Of course it is! People are weird! People are awkward! People are uncomfortable! You’re weird. You’re awkward. You’re uncomfortable. So am I. And — newsflash — the church is not the building, it’s the people who show up every week. So, when you put a lot of weird, awkward human beings together in one room, there’s bound to be at least some level of “uncomfortableness.”
I know that some introverts in particular struggle with today’s “modernized, contemporary church culture.” They don’t know what to do when everyone around them has their hands lifted in worship when they’d much rather just sit and mouth the words to the song. Or when it’s time to “meet and greet” and mingle with fellow churchgoers and they would much rather say a fast “Hi” to someone and return to their seat until the next song. And it doesn’t help that the worship leader is prompting folks to do things like smile and shake someone’s hand and snap a selfie with someone you don’t know and all of that uncomfortable, awkward, weird stuff. Trust me, I get it.

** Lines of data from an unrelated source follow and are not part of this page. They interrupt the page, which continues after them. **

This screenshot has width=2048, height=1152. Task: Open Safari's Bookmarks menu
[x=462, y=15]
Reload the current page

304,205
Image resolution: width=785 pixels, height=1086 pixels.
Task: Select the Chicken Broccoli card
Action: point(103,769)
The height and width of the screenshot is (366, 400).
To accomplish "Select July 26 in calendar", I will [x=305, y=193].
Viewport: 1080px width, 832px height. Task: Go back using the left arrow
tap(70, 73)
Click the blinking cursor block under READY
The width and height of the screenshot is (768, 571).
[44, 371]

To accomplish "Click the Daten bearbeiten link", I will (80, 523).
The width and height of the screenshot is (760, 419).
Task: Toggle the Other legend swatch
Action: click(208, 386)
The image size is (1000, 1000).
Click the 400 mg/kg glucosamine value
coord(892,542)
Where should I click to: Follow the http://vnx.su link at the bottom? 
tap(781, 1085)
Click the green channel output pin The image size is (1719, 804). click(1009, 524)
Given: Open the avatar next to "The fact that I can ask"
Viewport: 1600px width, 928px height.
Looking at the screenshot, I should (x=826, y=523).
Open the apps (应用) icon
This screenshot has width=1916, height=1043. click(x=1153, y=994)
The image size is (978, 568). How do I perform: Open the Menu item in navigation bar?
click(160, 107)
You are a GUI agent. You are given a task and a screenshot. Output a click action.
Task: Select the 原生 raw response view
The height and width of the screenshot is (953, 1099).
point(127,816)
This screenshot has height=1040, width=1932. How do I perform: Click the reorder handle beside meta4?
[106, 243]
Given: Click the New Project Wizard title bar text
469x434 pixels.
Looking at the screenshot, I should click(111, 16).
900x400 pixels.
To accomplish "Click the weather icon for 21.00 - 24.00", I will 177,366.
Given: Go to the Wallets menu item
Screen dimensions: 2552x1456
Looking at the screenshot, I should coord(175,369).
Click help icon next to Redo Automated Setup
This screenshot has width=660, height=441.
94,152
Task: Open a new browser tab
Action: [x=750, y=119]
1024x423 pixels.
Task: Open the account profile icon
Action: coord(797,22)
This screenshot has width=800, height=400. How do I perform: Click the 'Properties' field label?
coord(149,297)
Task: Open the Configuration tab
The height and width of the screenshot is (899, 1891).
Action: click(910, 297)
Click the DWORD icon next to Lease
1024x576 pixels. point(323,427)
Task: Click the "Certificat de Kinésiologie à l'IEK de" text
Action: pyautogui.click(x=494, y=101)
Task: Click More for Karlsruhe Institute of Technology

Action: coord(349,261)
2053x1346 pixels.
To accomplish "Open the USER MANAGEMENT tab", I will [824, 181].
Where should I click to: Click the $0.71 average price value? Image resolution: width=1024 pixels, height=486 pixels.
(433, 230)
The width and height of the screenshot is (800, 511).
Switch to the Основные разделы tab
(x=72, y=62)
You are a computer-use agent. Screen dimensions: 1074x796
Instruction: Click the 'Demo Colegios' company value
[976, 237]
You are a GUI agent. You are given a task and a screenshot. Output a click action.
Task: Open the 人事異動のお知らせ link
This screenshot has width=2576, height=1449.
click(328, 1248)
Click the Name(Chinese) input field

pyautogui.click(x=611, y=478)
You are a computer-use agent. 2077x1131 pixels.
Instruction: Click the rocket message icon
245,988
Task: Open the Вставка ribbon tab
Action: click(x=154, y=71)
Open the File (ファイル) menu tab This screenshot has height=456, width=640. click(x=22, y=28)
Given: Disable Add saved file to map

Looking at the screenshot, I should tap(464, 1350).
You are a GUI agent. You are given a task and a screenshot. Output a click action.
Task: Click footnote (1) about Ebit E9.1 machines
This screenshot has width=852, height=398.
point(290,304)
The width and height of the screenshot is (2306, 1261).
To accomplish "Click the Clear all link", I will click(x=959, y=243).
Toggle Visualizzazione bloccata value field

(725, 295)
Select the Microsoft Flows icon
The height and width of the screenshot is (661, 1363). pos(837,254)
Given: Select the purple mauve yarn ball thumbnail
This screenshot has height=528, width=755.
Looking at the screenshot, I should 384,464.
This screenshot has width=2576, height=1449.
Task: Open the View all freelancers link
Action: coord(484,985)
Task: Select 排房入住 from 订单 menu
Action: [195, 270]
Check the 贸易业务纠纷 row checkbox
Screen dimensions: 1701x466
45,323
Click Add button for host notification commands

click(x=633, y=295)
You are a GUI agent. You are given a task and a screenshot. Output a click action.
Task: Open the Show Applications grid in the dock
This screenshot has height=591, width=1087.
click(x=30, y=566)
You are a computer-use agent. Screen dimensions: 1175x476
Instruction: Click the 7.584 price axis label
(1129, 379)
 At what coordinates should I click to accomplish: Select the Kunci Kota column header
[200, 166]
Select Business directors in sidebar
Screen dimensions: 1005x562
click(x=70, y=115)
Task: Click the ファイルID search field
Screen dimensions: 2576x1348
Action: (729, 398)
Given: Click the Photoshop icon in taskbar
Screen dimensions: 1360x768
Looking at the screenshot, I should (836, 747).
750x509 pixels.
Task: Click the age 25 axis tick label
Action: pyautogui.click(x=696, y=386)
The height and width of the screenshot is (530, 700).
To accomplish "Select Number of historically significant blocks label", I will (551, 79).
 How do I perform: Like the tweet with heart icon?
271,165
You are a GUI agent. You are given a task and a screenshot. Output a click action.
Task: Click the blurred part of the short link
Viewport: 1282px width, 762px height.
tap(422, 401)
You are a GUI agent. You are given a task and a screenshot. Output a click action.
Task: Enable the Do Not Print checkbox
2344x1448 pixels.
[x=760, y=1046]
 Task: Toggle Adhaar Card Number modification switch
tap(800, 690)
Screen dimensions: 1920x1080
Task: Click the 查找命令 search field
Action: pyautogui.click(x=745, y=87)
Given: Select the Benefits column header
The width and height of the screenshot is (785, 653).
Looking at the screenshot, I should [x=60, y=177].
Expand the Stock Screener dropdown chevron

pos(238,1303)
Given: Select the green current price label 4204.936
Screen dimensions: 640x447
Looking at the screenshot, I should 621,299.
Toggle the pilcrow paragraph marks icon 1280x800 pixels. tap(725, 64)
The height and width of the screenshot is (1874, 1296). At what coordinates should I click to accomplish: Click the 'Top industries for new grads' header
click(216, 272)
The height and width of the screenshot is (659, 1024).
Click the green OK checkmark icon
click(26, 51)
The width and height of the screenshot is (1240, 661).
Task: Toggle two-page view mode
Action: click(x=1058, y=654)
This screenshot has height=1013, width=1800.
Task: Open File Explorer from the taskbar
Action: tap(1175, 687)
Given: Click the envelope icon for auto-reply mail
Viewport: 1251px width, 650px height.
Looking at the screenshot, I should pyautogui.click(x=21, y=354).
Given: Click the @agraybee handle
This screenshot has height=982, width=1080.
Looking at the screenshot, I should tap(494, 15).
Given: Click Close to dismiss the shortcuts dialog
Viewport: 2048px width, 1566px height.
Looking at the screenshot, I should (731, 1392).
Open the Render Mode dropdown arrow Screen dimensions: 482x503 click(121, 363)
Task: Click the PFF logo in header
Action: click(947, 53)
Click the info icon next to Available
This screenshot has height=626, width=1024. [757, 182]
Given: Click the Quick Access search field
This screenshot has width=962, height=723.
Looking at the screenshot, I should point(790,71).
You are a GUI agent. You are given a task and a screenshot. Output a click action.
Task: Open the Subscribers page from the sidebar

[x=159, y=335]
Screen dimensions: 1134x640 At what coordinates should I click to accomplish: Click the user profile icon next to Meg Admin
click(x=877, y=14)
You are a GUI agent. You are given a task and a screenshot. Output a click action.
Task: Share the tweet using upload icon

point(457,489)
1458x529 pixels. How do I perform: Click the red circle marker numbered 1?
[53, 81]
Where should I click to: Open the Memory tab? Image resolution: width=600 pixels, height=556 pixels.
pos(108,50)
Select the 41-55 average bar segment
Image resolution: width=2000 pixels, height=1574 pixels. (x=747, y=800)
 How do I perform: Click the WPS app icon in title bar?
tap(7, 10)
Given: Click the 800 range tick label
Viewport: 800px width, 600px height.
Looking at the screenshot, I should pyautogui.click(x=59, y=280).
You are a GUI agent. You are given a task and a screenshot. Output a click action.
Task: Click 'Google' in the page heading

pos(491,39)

Obviously not every church has these elements and, whether yours does or doesn’t, Easter Sunday is still one time of the year for Christians to push all the weirdness and awkwardness aside and at least make an attempt to show our Savior that we recognize what He did for us and for humanity.
A couple of closing thoughts:
Easter literally rests at the very heart of Christianity. Even if you don’t like or particularly enjoy going to church, it’s hard to call yourself a Christ-follower and not be in His house on the day we celebrate His resurrection, our salvation and the promise of eternity. Also, Easter services make for great family traditions and an opportunity to instill those values in your children.
Ultimately, the real question for many professing Christians is: Do you take your faith and your relationship with Jesus seriously enough to be in a church on the day when we celebrate the most important event in the world and the most important part of our belief system?